_AVAILABLE DATA_
^^^^^^^^
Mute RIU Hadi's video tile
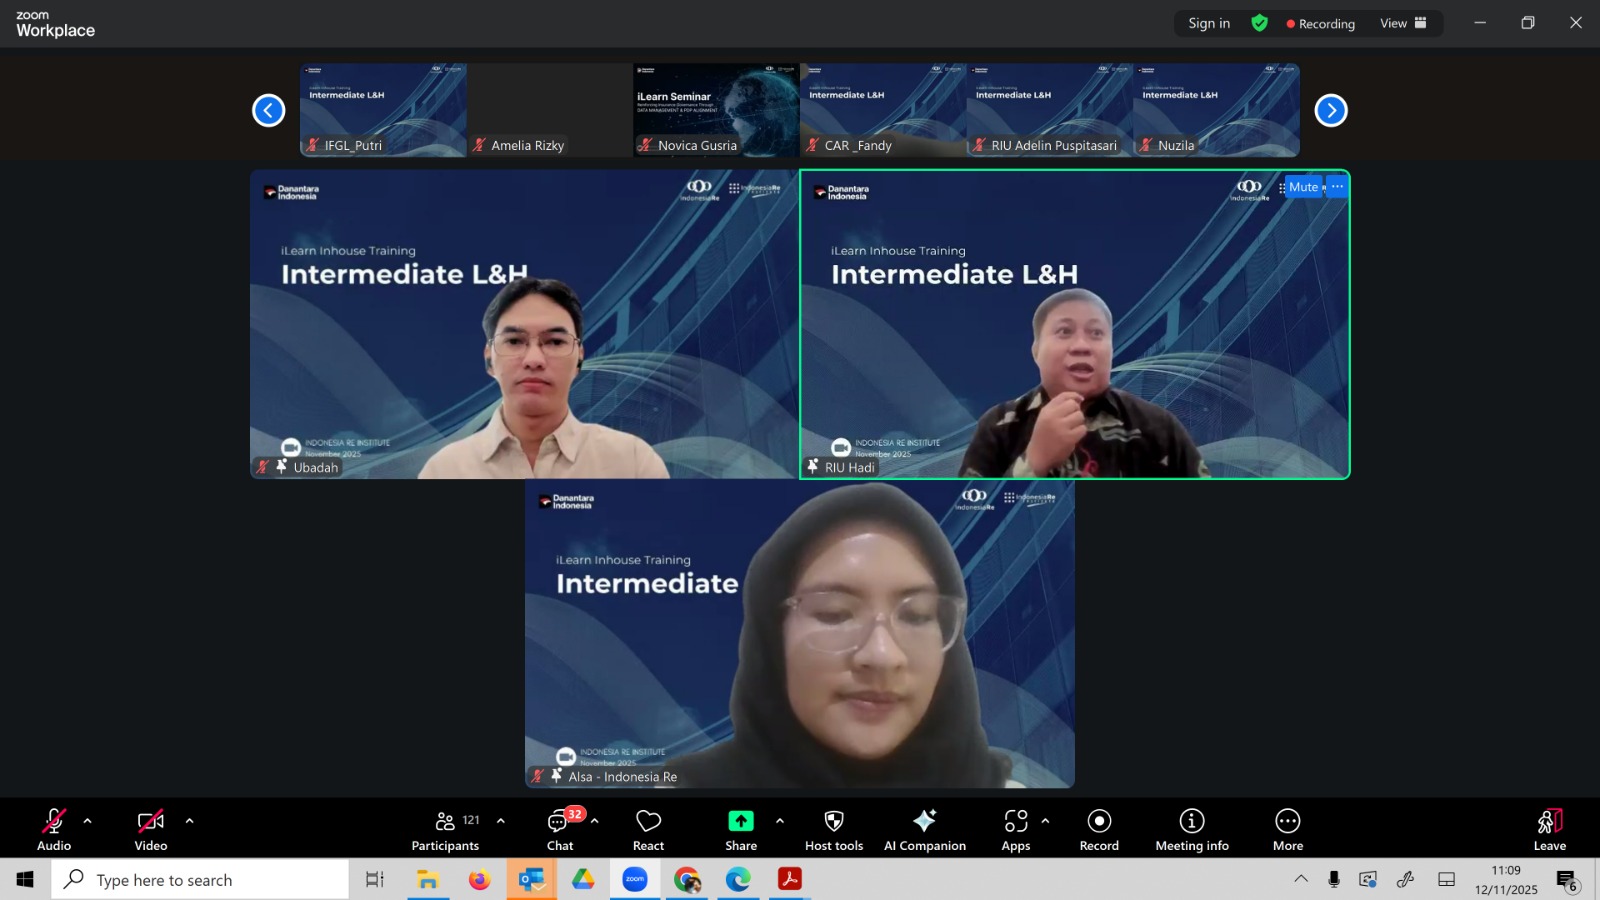This screenshot has height=900, width=1600. [x=1303, y=187]
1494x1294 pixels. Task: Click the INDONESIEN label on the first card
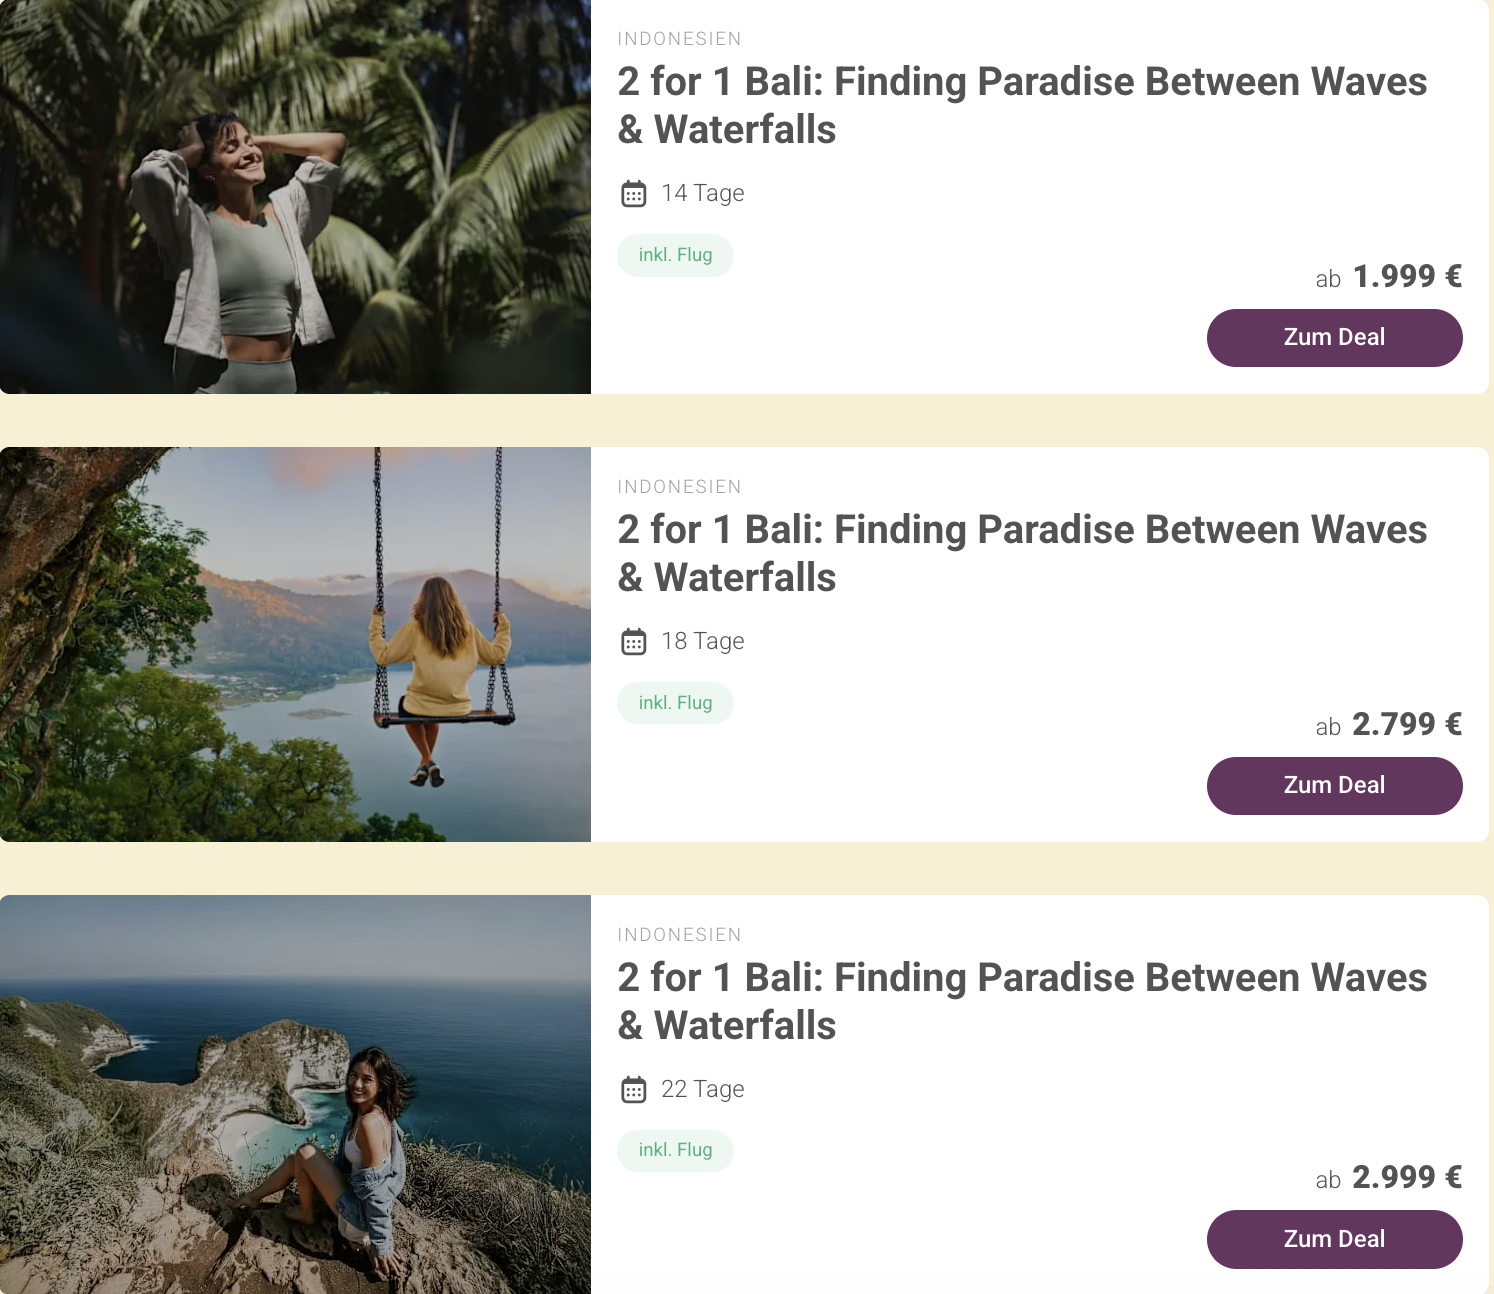(x=679, y=38)
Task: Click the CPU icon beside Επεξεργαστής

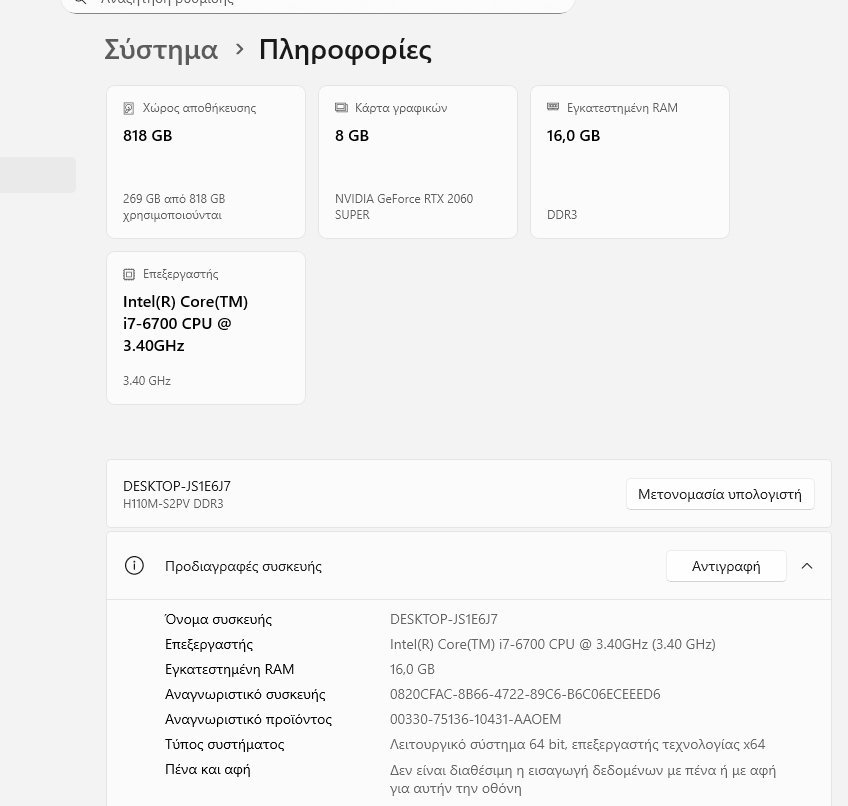Action: pos(128,274)
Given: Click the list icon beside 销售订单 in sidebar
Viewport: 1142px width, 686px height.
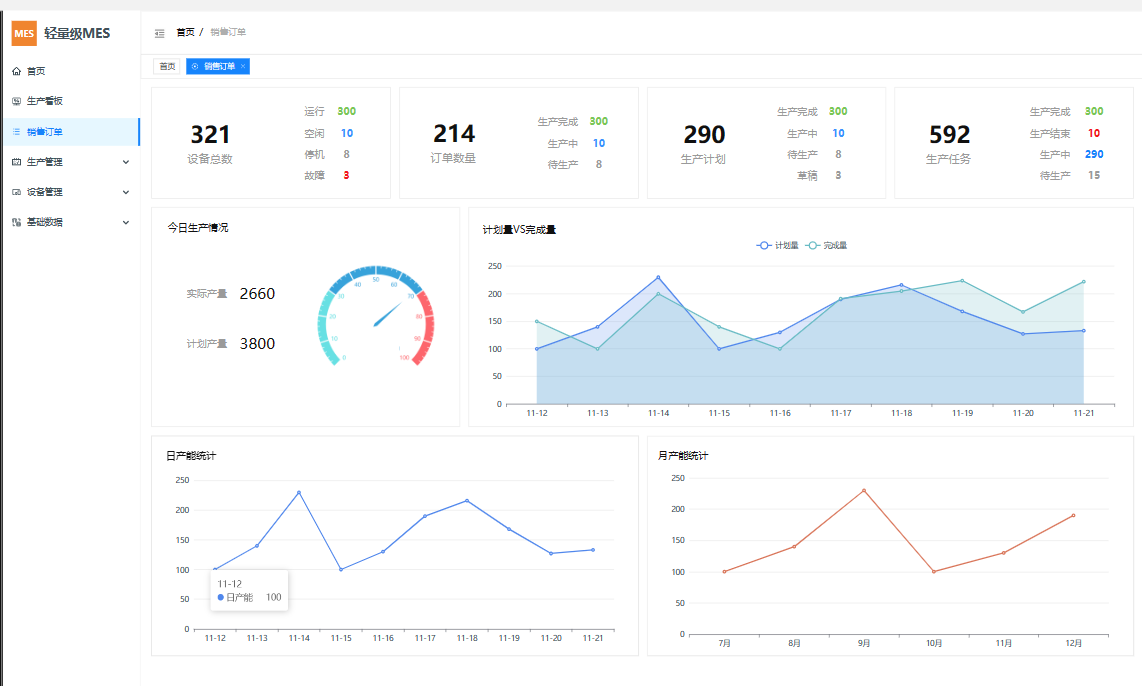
^^^^^^^^
_YOUR GOAL_
Everything in the listing must be copied exactly except the pictures.

_ANSWER AREA_
Mute RIU Hadi's video tile
This screenshot has height=900, width=1600. [x=1303, y=187]
1494x1294 pixels. Task: Click the INDONESIEN label on the first card
(x=679, y=38)
Task: Click the CPU icon beside Επεξεργαστής

Action: pos(128,274)
Given: Click the list icon beside 销售订单 in sidebar
Viewport: 1142px width, 686px height.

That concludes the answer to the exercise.